*** Opening of Input data ***

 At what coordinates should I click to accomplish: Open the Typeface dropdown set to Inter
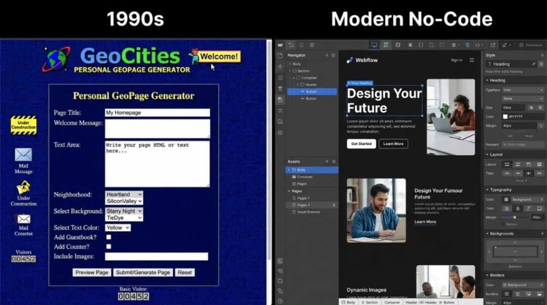(x=523, y=90)
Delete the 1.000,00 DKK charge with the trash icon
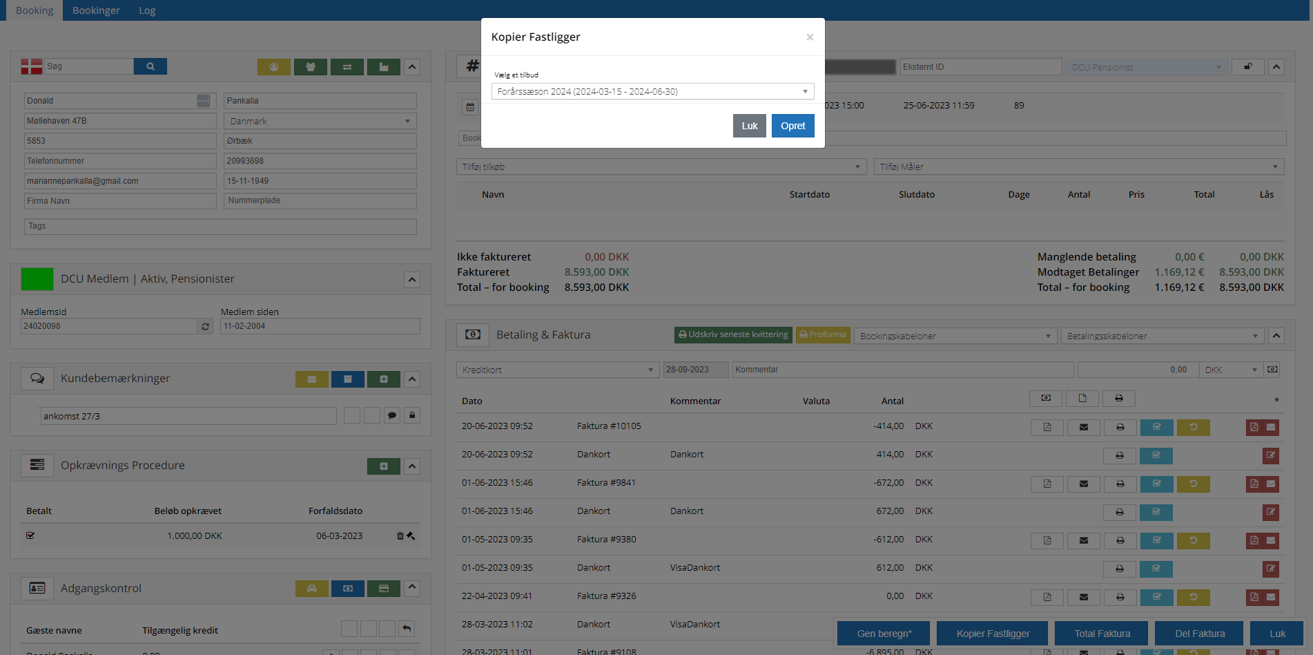Image resolution: width=1313 pixels, height=655 pixels. pos(400,535)
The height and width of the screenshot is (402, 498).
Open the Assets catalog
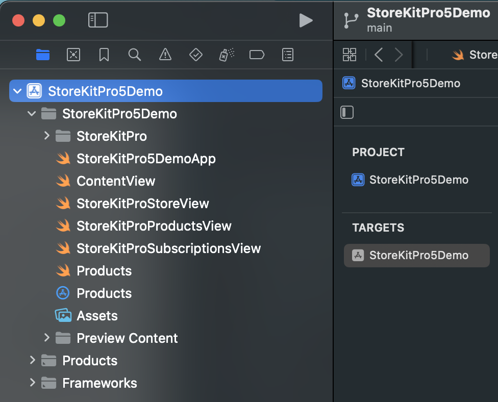click(97, 316)
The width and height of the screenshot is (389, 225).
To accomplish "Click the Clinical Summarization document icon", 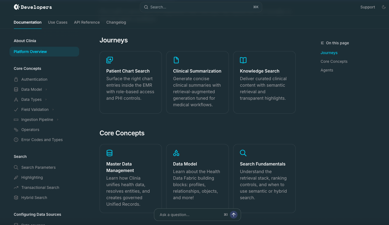I will 176,60.
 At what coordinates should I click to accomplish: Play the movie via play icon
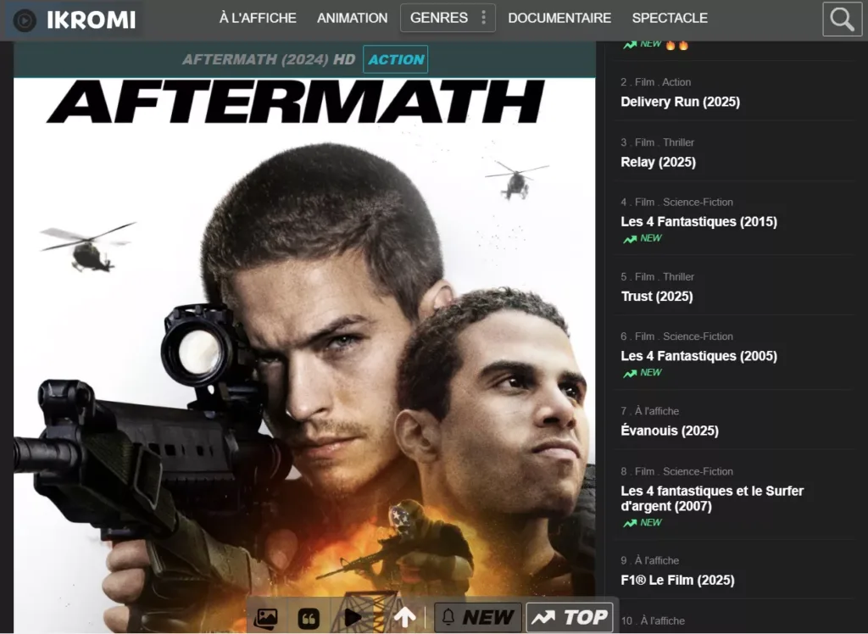click(352, 617)
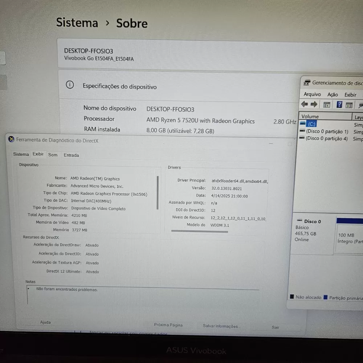
Task: Click the back arrow in Disk Management toolbar
Action: click(x=304, y=105)
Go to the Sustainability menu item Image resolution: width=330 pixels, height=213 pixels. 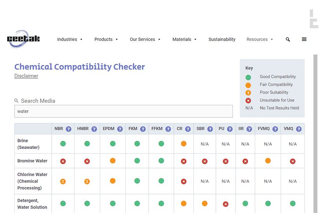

*** Close of Input data ***

## Action item
The copy must begin at the line containing "At what coordinates should I click to accomplish: Play" and end at the last line of the data above, with every line retyped exactly and no pictures included.

## Exercise answer
 At what coordinates should I click to accomplish: Play the movie via play icon
click(352, 617)
Task: Click the back arrow in Disk Management toolbar
Action: click(x=304, y=105)
Go to the Sustainability menu item Image resolution: width=330 pixels, height=213 pixels. 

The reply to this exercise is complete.